■ WORK TO BE COMPLETED ■
Having located the line with "Click the bold", repeat it and all remaining lines of the records exactly. Pictures do not belong in the answer.

■ DATA EXTRACTS ■
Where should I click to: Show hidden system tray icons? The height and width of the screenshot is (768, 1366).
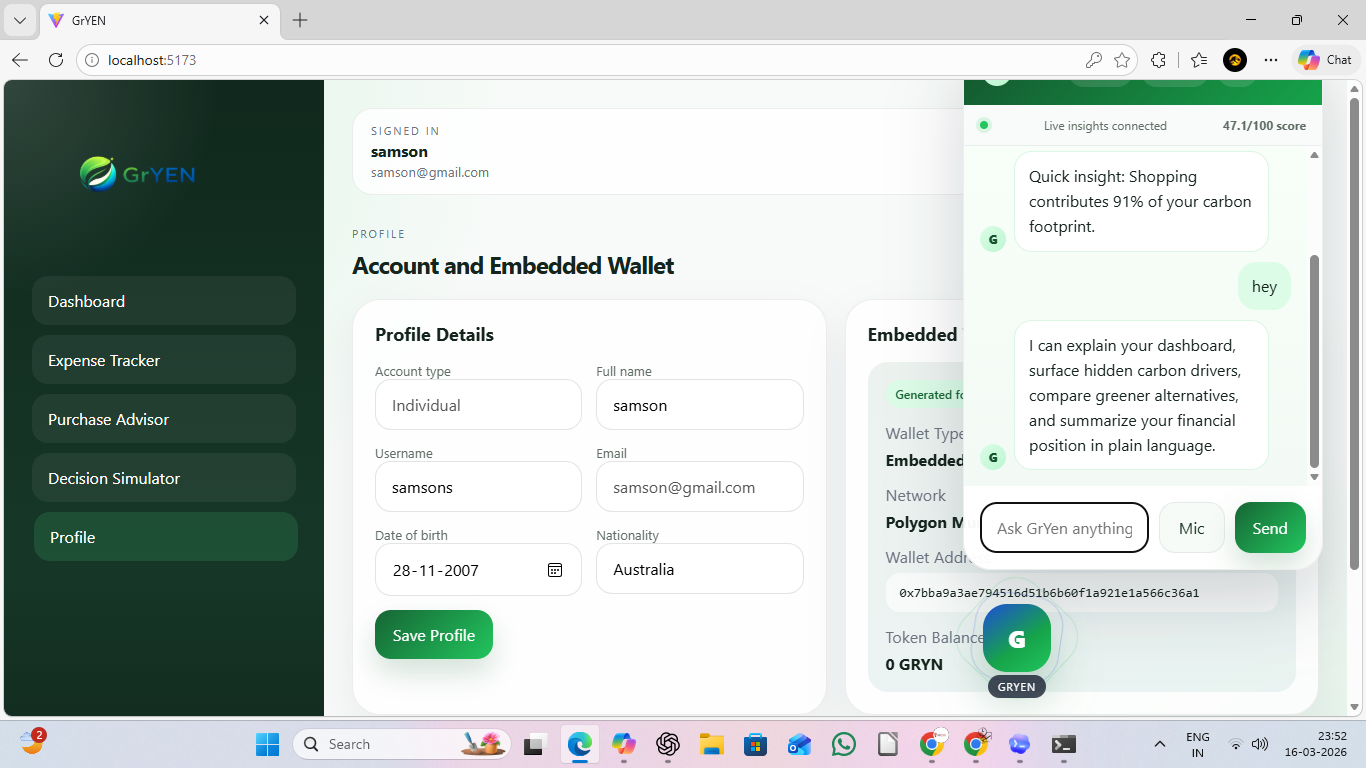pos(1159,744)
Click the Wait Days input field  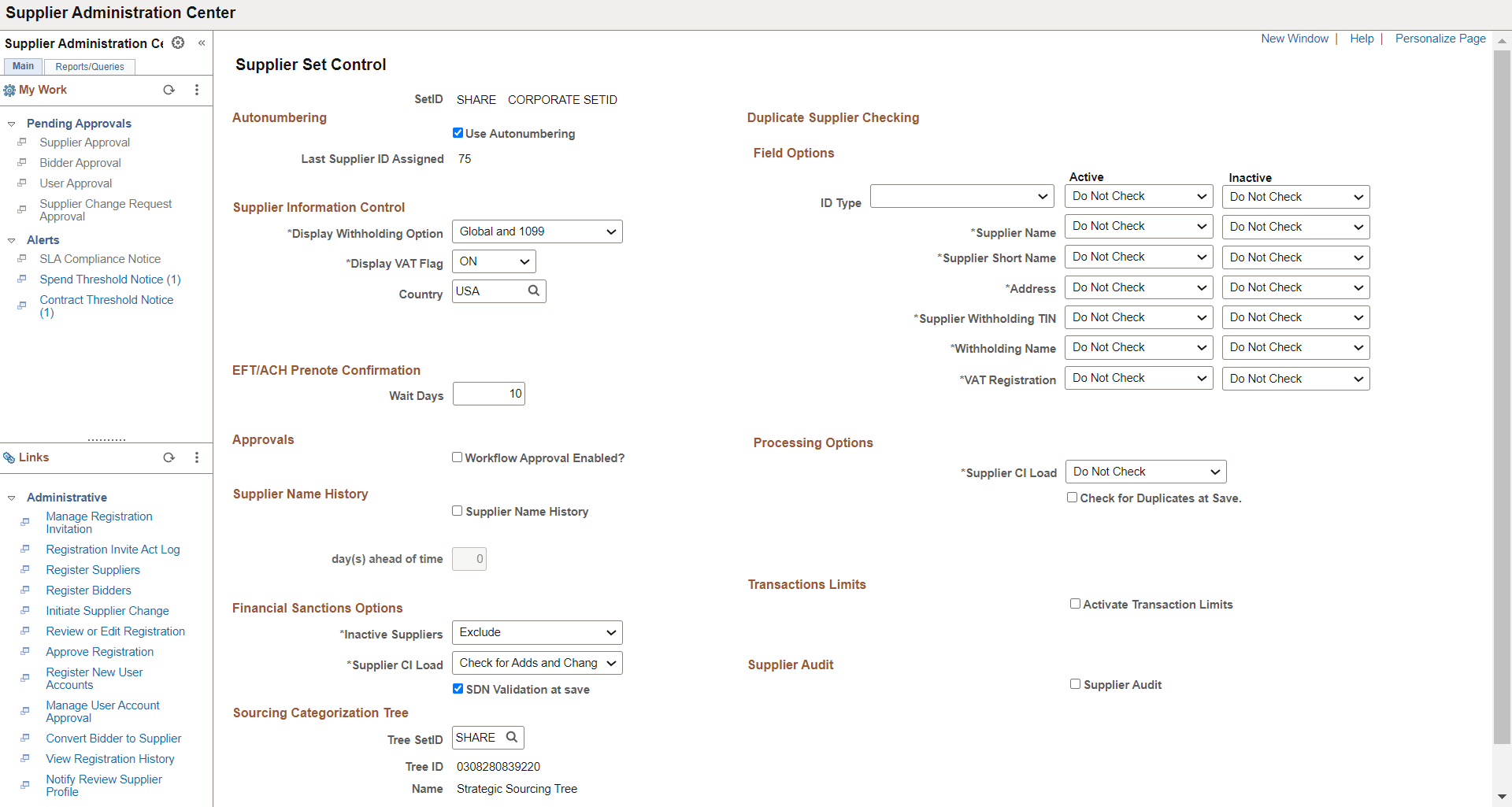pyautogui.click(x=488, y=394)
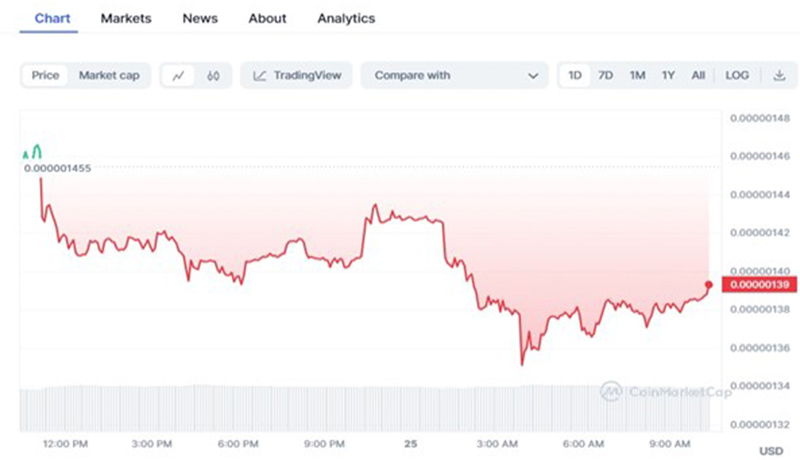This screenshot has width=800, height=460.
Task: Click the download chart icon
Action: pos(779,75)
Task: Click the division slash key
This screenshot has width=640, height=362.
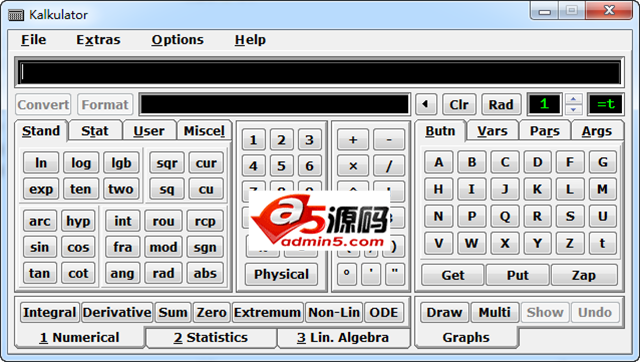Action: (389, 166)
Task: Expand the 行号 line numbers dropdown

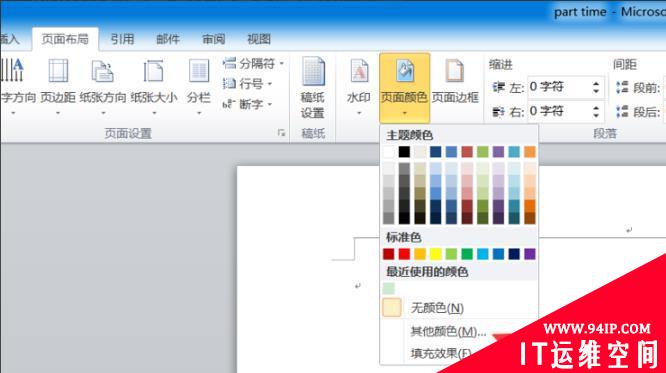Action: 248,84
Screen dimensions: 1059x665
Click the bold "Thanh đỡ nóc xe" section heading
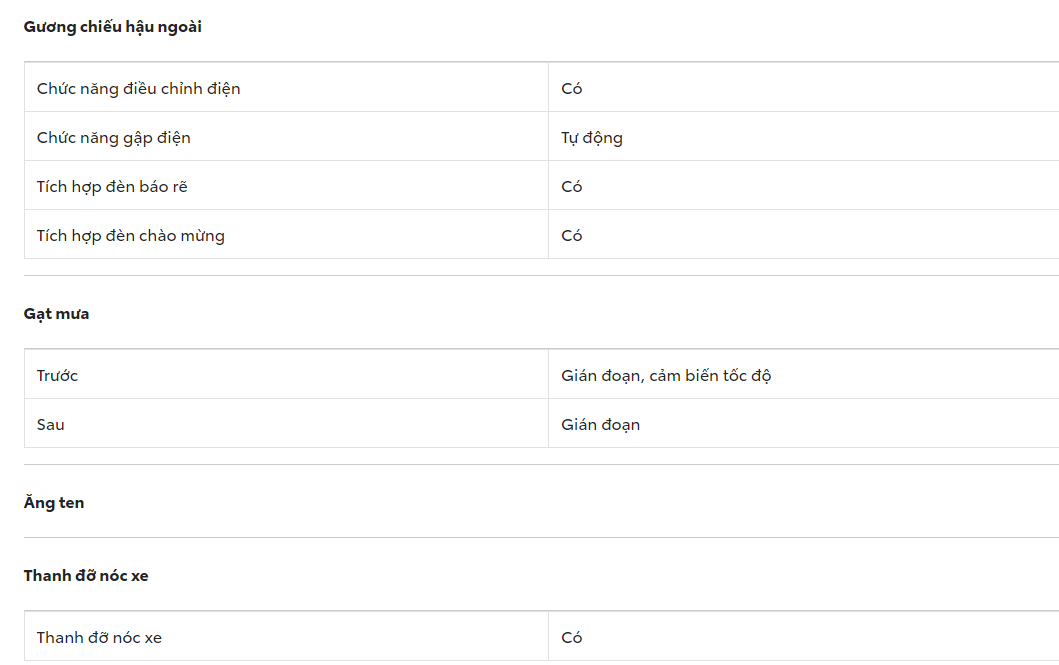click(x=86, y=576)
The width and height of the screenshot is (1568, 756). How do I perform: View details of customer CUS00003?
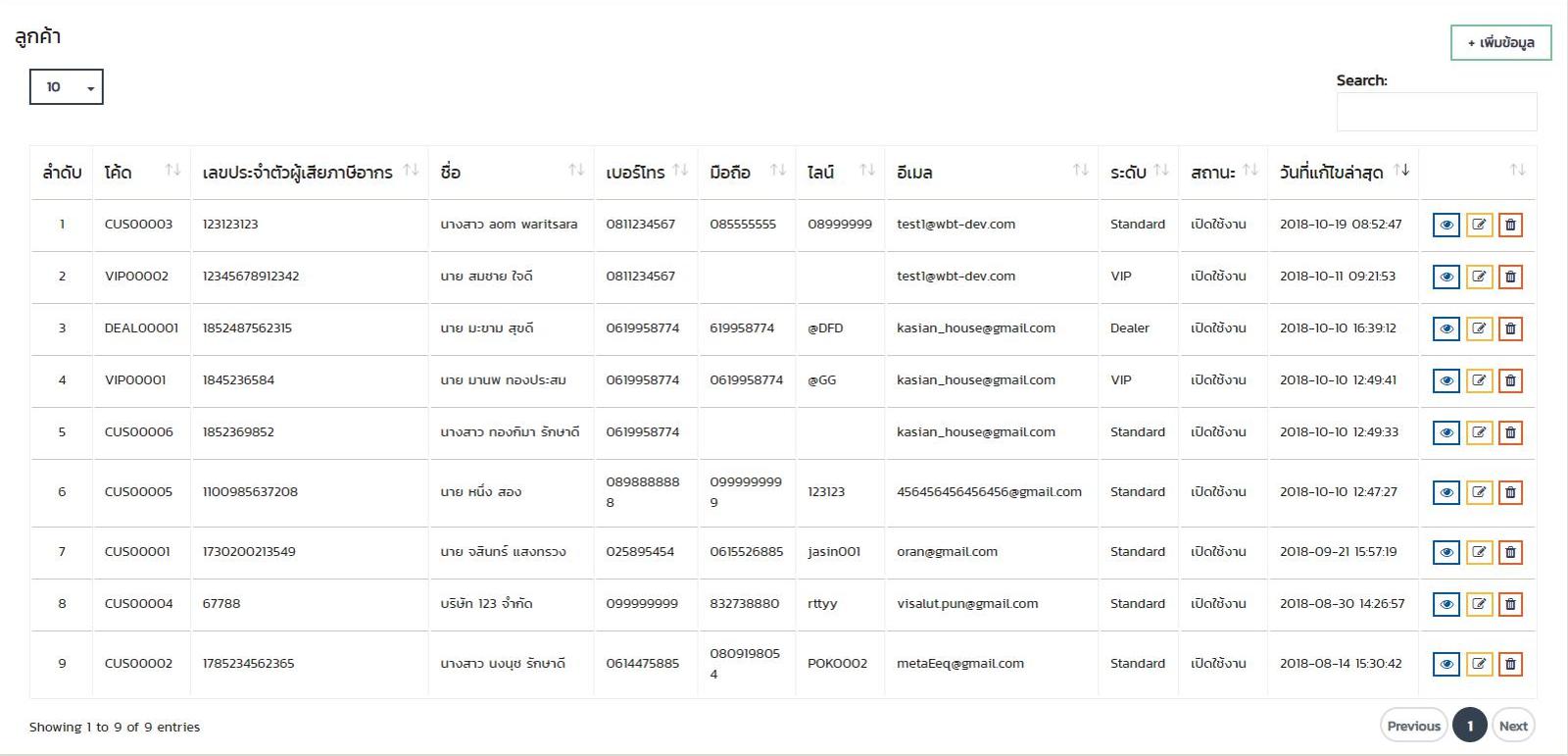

■ RESULT FOR THIS TASK ■
Click the bold "Thanh đỡ nóc xe" section heading
click(x=86, y=576)
The width and height of the screenshot is (1568, 756). How do I perform: View details of customer CUS00003?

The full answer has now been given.